In Sight of Stars(13)



“Crying seems pointless,” I say. “Like spilt milk, right?”

“According to whom? Is this an issue with your family?”

I shrug. “You mean with my mother? She’s pretty much the only family I’ve got left.”

“Yes. Your mother, then.”

I squeeze the orange stress ball, then pick at a cuticle on my thumb.

“Let’s just say she isn’t much of a crier.” I can hear the crackle of anger in my voice, but I can’t control it. “Anyway, she’s right. Crying proves nothing.”

“What are you referring to, here? Something specific? Klee, did she not cry when your father died?”

I inhale sharply and stare up at Daubigny’s Garden. The room is a vortex, the missing cat a big black hole in my heart.

*

It’s after school, late, and I have to take a piss bad. The subway was delayed nearly half an hour.

I drop my jacket and portfolio inside the front door as I call out, but my mother doesn’t answer. Right. She’s not home. She’s never home. Probably has some fund-raiser or something.

“Order in if I’m not back by dinner,” she always says. “I’ll leave a credit card on the kitchen counter.”

I rush to the bathroom, unzip, and go—sweet relief—then walk to the sink to wash. But a shadowy darkness stops me, hulks through the frosted shower doors.

Dirt spatters. Sprayed across them.

No, not dirt. Not brown.

Red.

Crimson across both shower doors.

Something is wrong.

An ice-cold feeling washes over me.

I walk over and slide them carefully open.

He’s in there, my father, crumpled, on the shower floor. Blood and bits of skin everywhere.

But no, he’s at work! It’s not him!

I scream—I must, because she’s here now, too. My mother has come in. I don’t even know where she came from.

“Jesus! Klee!” She screams, then lets out a strange, hollow sound, before pushing me away from the shower door. “Get out of here! Don’t look! Go away!” She falls against it, trying to shield the whole scene with her body.

“I. Said. Get. OUT.”

We stand, motionless. Me, I don’t know what I am doing. I feel frozen. My body trembles in fear. She seems so small and frail, collapsed in her pink suit and her fancy, high-heeled shoes. Her coat hangs open, her leather handbag is still slung over her shoulder.

She’s breathless. I can smell the city, the cold winter air on her coat.

A sound escapes again. Not words. Something foreign and animalistic.

“Jesus Christ!” she finally says, her voice charged with anger. “Not this. Not this! I can’t … I won’t…”

She shakes her head, hands over her face, as if this will help her unsee it. Unsee his skin and blood and shattered bone.

“I. Just. Cannot.” My mother’s fury crackles. She rights herself and moves forward, leaving the gun, the mess of blood, the pieces of skin.

She walks out. I stand, frozen.

“Klee! Out! Now!” She grabs my arm, pulling the door shut hard behind us.

In the hallway, she inhales sharply, and says, “I’ll call nine-one-one.” I nod, every inch of me still quaking. “And Isabella,” she adds, moving toward another room. “Someone … Some kind of service to clean this all up.”

*

“Klee?”

I can’t answer because I’m all choked up again.

“Did you need her to express that she cared in a different, more definitive way?”

I close my eyes because the room is reeling.

Maybe I did. Who knows what I needed back then? Whatever I needed, she didn’t offer it. Not to me, or to him.

“Okay, too soon,” Dr. Alvarez says, more to herself than me. “Maybe we can explore that later. For now, let’s stay on more concrete things. You were talking about the city, how you miss the noise. Let’s go back to that.”
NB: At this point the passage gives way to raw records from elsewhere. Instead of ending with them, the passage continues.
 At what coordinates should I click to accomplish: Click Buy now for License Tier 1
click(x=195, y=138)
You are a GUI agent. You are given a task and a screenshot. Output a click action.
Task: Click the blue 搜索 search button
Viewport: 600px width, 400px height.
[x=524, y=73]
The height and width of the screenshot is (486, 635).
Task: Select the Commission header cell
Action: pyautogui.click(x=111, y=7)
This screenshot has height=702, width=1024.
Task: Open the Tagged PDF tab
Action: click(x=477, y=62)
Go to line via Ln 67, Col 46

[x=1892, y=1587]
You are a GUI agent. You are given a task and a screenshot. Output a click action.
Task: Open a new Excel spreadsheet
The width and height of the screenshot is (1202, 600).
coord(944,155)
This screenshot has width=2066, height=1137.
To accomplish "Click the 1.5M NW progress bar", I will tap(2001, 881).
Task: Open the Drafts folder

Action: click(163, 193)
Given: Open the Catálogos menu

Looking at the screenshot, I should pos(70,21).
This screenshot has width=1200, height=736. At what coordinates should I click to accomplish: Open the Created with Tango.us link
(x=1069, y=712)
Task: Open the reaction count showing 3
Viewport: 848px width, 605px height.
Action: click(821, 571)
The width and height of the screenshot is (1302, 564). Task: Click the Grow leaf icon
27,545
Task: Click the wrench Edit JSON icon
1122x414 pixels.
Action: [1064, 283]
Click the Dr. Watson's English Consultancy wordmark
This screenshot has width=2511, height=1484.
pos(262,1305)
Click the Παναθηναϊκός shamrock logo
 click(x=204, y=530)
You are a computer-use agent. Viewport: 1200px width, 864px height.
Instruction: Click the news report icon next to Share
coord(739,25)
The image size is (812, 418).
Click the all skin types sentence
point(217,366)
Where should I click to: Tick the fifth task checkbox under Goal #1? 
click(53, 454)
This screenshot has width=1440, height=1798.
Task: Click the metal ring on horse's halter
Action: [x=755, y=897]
I breathe more slowly, open my eyes again. “I didn’t want to move … I only had to finish my senior year. I had my life, my friends … but she insisted.”

“And you miss them.”

“Not just them. My school. The city. Everything.”

“I can imagine.”

“But yeah, my friends. My friend Cleto, especially. The people and the traffic, and the garbage. The asswipe bicyclists who don’t give a shit if you’re in a Hummer or a delivery truck, or on foot.” She laughs a little at that, like she appreciates the sentiment. “And, the pigeons,” I add. “I know it’s not possible, but I miss the fucking pigeons.”

“Well, I have good news for you, then. We have plenty of pigeons here in Northhollow.”

I let my eyes meet hers. “Only lame-ass suburban ones.”

“You have a good sense of humor,” she says. “I bet that has served you well.”

Maybe. But, it sure as hell hasn’t saved me. “It didn’t stop me from acting crazy,” I say. Saying it makes my chest constrict so tightly it feels like I can’t get air in.

I don’t want to be crazy. I don’t want to be in here.

I suck wind and put my head between my knees.

“What if I am crazy?” I say, trying to sit up again. “What if I can never be normal again?”